**What you should do**
All entries must be transcribed exactly, down to the last character.

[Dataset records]
┏━━

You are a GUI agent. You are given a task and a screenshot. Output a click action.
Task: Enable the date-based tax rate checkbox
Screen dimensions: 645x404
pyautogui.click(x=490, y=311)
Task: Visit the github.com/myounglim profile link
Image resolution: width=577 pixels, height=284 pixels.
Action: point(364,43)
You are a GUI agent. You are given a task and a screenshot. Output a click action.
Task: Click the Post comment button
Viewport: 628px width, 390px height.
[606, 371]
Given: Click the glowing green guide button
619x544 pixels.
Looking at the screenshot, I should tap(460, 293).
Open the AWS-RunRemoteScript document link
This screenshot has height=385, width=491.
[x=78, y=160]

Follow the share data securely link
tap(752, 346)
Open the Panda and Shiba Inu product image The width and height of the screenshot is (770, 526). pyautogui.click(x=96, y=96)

┗━━

**Result for this exercise**
You are a GUI agent. You are given a task and a screenshot. Output a click action.
Task: Enable the date-based tax rate checkbox
Screen dimensions: 645x404
pyautogui.click(x=490, y=311)
Task: Visit the github.com/myounglim profile link
Image resolution: width=577 pixels, height=284 pixels.
Action: point(364,43)
You are a GUI agent. You are given a task and a screenshot. Output a click action.
Task: Click the Post comment button
Viewport: 628px width, 390px height.
[606, 371]
Given: Click the glowing green guide button
619x544 pixels.
Looking at the screenshot, I should tap(460, 293).
Open the AWS-RunRemoteScript document link
This screenshot has height=385, width=491.
[x=78, y=160]

Follow the share data securely link
tap(752, 346)
Open the Panda and Shiba Inu product image The width and height of the screenshot is (770, 526). pyautogui.click(x=96, y=96)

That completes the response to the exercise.